__WHAT TO PRODUCE__
Copy the records below word for word, leaving out the pictures.
— Begin RECORDS SUPPLIED —
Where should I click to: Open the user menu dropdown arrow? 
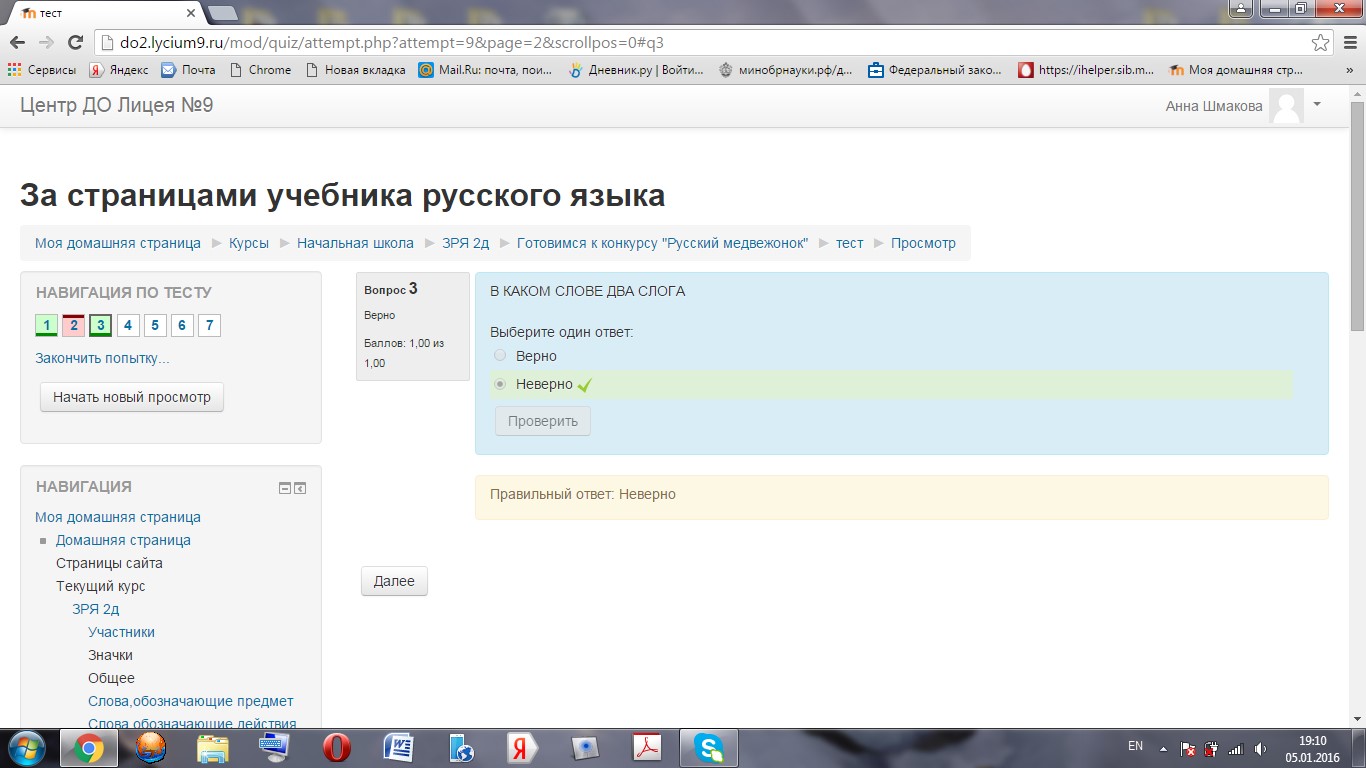click(x=1317, y=104)
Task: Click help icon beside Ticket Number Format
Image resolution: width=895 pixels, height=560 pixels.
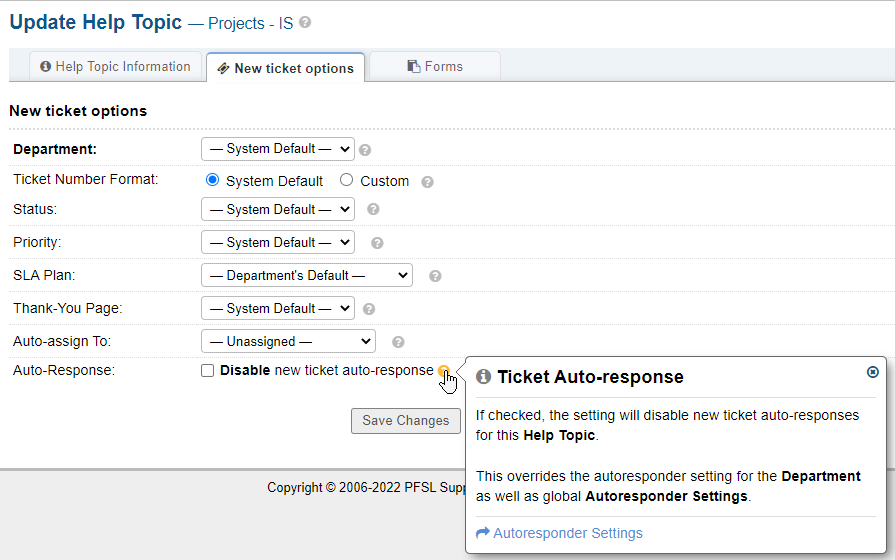Action: pos(427,182)
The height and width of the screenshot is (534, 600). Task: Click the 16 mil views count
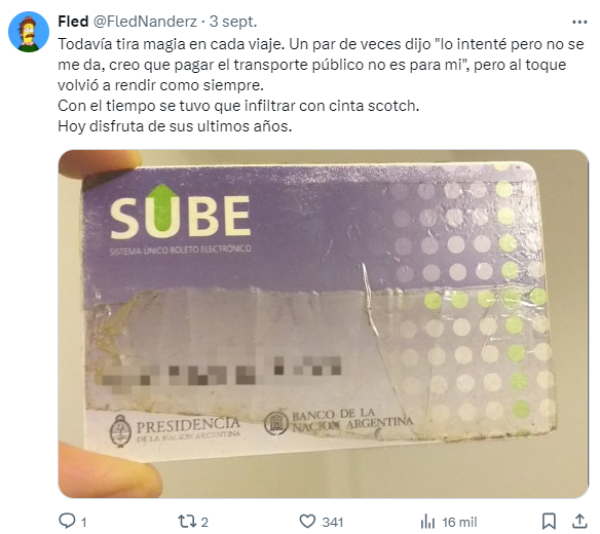pyautogui.click(x=460, y=522)
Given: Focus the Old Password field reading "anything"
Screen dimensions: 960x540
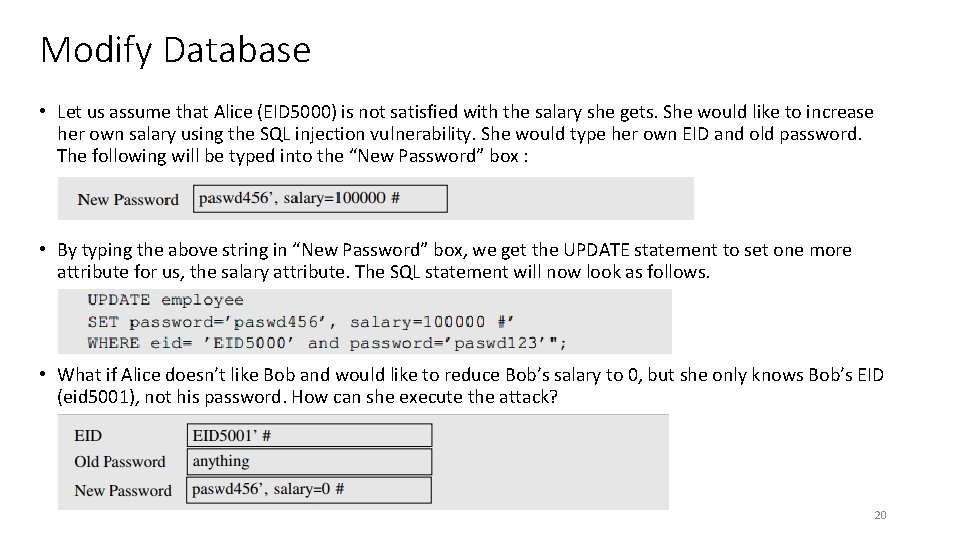Looking at the screenshot, I should coord(310,461).
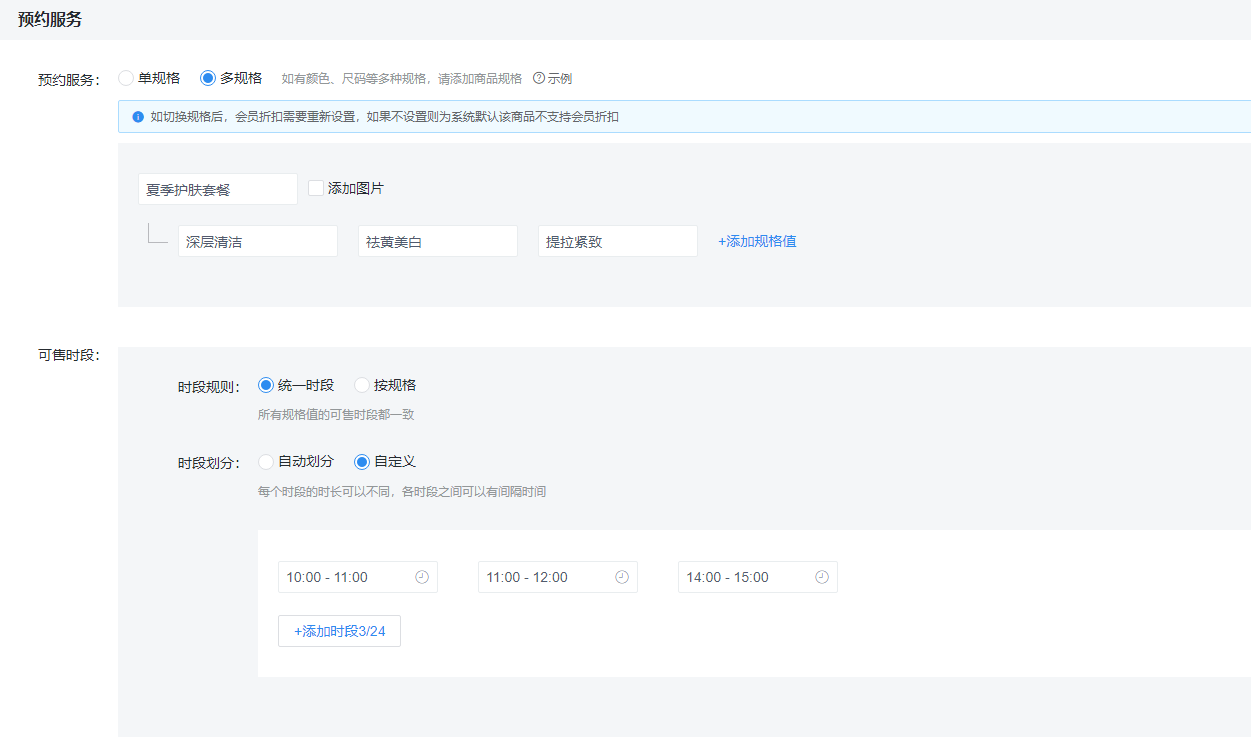
Task: Select 统一时段 under 时段规则
Action: [265, 384]
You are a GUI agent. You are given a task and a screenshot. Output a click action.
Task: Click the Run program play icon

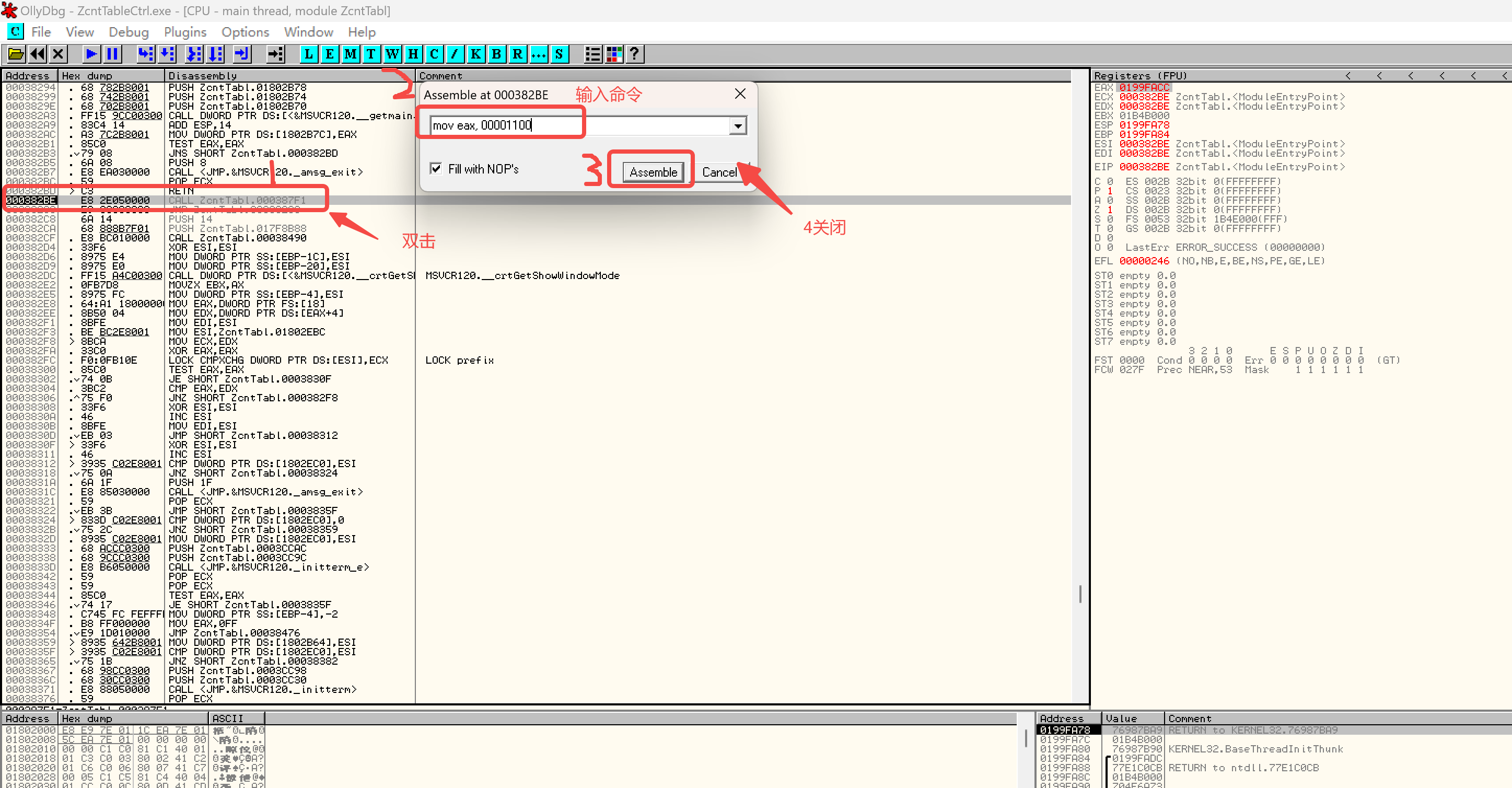pyautogui.click(x=90, y=54)
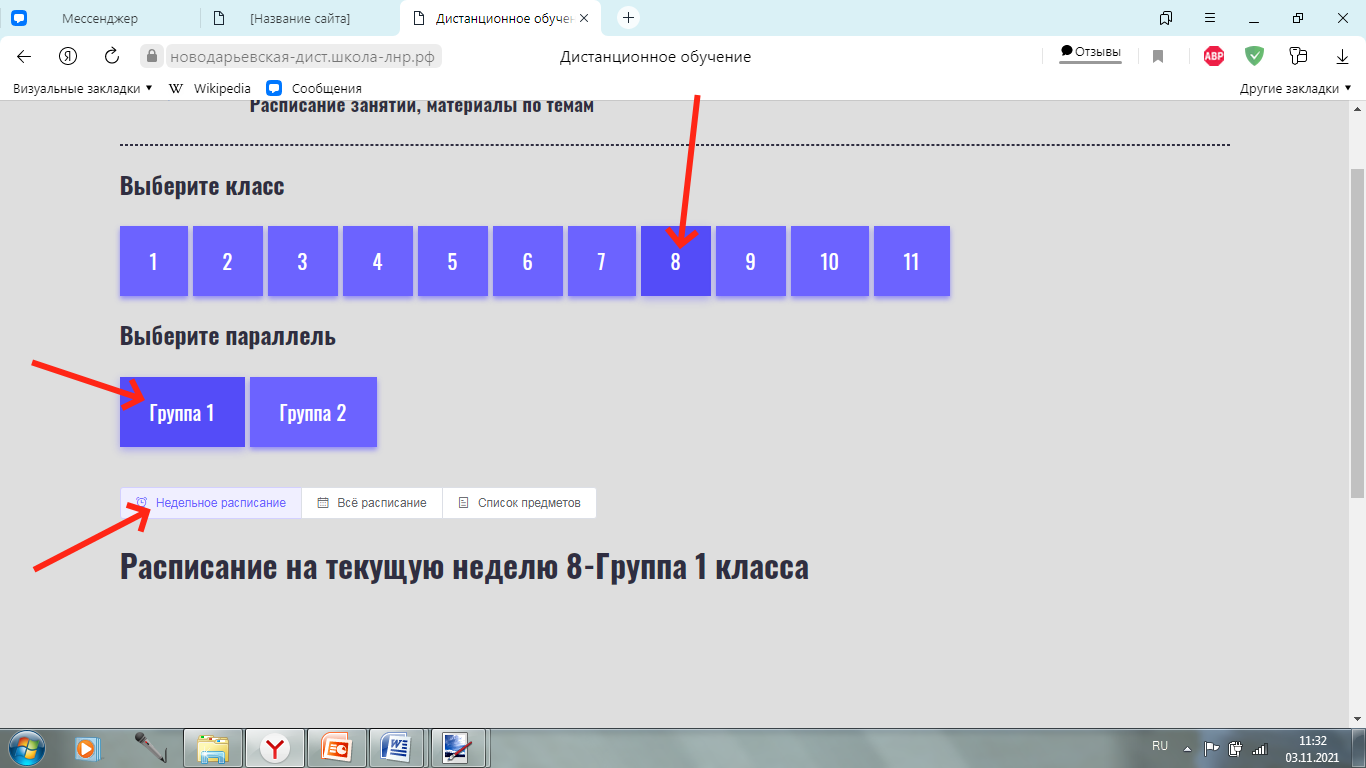Viewport: 1366px width, 768px height.
Task: Show hidden system tray icons arrow
Action: point(1187,747)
— End RECORDS SUPPLIED —
__RESPONSE BELOW__
Where should I click to: Open the user menu dropdown arrow? 
click(x=1317, y=104)
Task: Click help icon beside Ticket Number Format
Image resolution: width=895 pixels, height=560 pixels.
Action: pos(427,182)
The height and width of the screenshot is (534, 600). Task: Click the 16 mil views count
pyautogui.click(x=460, y=522)
Given: Focus the Old Password field reading "anything"
Screen dimensions: 960x540
Looking at the screenshot, I should coord(310,461).
Task: Select 统一时段 under 时段规则
Action: [265, 384]
You are a GUI agent. You are given a task and a screenshot. Output a click action.
Task: Click the Run program play icon

pyautogui.click(x=90, y=54)
Viewport: 1366px width, 768px height.
Task: Show hidden system tray icons arrow
Action: point(1187,747)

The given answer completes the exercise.